In the listing below, every line with the word "checkbox" needs to be copied.

----------------------------------------

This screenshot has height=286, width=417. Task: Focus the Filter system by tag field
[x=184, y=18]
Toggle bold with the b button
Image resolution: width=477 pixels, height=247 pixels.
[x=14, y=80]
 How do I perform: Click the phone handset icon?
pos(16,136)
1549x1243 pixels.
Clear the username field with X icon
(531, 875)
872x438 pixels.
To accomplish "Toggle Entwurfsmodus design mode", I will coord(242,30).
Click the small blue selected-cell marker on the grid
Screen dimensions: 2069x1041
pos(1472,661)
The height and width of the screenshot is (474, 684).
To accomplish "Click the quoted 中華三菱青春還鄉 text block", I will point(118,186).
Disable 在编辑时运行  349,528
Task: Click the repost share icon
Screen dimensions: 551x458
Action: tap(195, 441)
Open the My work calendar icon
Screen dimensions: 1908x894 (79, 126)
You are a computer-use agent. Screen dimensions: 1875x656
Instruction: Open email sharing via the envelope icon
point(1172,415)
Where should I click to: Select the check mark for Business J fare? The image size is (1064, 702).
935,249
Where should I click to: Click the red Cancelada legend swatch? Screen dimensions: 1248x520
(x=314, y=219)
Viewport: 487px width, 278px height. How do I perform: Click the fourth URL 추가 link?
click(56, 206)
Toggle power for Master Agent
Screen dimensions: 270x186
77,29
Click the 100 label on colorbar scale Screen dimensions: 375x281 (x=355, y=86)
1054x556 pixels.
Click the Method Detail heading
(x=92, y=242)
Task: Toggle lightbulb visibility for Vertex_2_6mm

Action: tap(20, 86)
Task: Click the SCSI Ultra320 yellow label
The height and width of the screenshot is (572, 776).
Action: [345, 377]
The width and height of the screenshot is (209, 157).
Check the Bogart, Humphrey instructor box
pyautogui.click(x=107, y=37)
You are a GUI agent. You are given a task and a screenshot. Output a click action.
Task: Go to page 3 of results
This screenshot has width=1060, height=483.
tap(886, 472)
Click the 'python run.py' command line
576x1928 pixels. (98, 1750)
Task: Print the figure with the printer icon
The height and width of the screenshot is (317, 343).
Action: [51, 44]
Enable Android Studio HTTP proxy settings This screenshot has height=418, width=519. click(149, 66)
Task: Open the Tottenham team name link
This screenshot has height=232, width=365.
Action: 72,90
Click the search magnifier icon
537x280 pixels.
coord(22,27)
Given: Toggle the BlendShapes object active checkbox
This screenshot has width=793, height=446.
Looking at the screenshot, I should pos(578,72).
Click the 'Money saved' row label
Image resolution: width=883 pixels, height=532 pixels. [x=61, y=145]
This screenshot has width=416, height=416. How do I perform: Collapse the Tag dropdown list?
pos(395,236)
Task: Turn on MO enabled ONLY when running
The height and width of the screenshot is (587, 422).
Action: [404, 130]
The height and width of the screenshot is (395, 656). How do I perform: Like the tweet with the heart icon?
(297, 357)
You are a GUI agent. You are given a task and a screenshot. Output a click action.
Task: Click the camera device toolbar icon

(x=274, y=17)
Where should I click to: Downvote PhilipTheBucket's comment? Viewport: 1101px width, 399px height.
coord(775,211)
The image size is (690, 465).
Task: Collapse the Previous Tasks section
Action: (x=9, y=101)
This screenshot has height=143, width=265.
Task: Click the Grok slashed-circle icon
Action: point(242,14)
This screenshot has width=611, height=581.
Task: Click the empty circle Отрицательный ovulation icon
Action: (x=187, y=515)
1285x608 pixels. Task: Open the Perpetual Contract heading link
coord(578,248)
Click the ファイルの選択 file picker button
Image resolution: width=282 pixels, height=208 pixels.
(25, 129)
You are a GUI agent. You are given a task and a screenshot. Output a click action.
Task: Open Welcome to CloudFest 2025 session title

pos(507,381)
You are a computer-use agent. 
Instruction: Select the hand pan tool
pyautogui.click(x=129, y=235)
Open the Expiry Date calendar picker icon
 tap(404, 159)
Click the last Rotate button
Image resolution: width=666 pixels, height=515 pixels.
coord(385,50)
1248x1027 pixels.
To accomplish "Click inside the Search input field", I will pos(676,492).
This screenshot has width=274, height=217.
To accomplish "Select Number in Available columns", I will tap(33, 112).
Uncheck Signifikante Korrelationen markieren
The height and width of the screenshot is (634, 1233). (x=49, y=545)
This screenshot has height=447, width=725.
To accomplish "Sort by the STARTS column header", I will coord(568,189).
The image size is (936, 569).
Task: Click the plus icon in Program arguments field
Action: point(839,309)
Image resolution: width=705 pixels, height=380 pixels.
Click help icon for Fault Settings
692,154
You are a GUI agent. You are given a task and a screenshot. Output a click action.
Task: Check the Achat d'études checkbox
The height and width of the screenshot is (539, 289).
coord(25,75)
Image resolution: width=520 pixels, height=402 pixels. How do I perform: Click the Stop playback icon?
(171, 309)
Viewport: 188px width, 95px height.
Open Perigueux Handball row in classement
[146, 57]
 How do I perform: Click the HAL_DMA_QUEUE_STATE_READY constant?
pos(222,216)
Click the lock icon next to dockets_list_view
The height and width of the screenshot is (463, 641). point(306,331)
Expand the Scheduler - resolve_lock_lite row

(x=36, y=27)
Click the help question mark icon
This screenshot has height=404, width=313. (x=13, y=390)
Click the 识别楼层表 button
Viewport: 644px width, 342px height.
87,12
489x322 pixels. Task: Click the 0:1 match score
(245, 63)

----------------------------------------

> **ANSWER AREA**:
Given: Toggle the BlendShapes object active checkbox
Task: Check the Achat d'études checkbox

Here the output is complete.